A senior Justice Department official who helped carry out the dismissals of federal prosecutors said Friday he is resigning.
Mike Elston, chief of staff to Deputy Attorney General Paul McNulty, is the fifth Justice official to leave after being linked to the dismissals of the prosecutors.
Elston was accused of threatening at least four of the eight fired U.S. attorneys to keep quiet about their ousters. In a statement Friday, the Justice Department said Elston was leaving voluntarily to take a job with an unnamed Washington-area law firm.
The firings have led to congressional investigations, an internal Justice Department inquiry and calls on Capitol Hill for the resignation of Attorney General Alberto Gonzales.
Reached Friday afternoon, Elston confirmed his plans to leave but declined further comment. His departure is effective at the end of next week and was widely anticipated since McNulty announced his own resignation last month.
In a statement, McNulty said Elston served the Justice Department "with distinction for nearly eight years."
"With his breadth of trial and appellate service, I have no doubt he will continue to enjoy an outstanding legal career," McNulty said.
He called some prosecutors
As McNulty's top aide, Elston's duties included overseeing the government's 93 U.S. attorneys nationwide.

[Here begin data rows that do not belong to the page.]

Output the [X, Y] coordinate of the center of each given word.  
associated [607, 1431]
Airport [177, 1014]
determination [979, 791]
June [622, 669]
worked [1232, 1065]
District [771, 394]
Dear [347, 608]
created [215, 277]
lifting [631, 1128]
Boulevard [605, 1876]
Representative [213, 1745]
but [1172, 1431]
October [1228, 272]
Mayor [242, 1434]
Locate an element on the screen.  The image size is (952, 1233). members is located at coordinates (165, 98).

Elston helped plan and carry out the firings of seven of the eight prosecutors who were dismissed in 2006 — firings which were orchestrated by two of Gonzales' top aides beginning shortly after the 2004 elections. Elston also called several of the U.S. attorneys afterward trying to quell the growing outcry.
At least four of the prosecutors Elston contacted said they felt threatened by his calls, which they interpreted as demands to stay quiet about why they were fired. Congress is investigating the firings, which Democrats believe were politically motivated.

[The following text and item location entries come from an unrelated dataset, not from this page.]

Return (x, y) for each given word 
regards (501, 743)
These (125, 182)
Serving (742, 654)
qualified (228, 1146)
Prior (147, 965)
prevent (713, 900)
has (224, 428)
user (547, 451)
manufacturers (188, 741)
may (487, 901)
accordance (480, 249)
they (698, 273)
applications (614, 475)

Elston and his attorney, Bob Driscoll, said the phone calls were never meant to be threatening.
Statements released from the House Judiciary Committee painted a different picture.
"I believe that Elston was offering me a quid pro quo agreement: my silence in exchange for the attorney general's," wrote Paul Charlton, the former U.S. attorney in Nevada.
John McKay, former top prosecutor in Seattle, said he perceived a threat from Elston during his call. And Carol Lam, who was U.S. attorney in San Diego, said that "during one phone call, Michael Elston erroneously accused me of 'leaking' my dismissal to the press, and criticized me for talking to other dismissed U.S. attorneys."
A fourth former U.S. attorney, Bud Cummins in Little Rock, Ark., had made a similar accusation in an e-mail released in March. At the time, Elston said he was "shocked and baffled" that his Feb. 20 conversation with Cummins could be interpreted as threatening.
"I do not understand how anything that I said to him in our last conversation in mid-February could be construed as a threat of any kind, and I certainly had no intention leaving him with that impression," Elston in a two-page letter to Sen. Charles E. Schumer, D-N.Y., who had questioned the call.
Testified behind closed doors
The Senate Judiciary Committee authorized a subpoena for Elston's testimony about his role in the firings but never issued it because he voluntarily met with congressional investigators to answer more than seven hours of questions behind closed doors.
Other aides who have resigned in the wake of the firings include former Gonzales chief of staff Kyle Sampson and White House liaison Monica M. Goodling. A fifth official, Mike Battle, who ran the Justice office that oversees the U.S. attorneys, left in March.
Elston has worked for the Justice Department since 1999, winning its highest award for attorneys in 2006 for his legal performance.
He started as a trial prosecutor in Illinois, and moved to the U.S. attorney's office in northern Virginia in 2002. There, Elston worked for McNulty, then the U.S. attorney whom he followed to Justice Department headquarters in late 2005.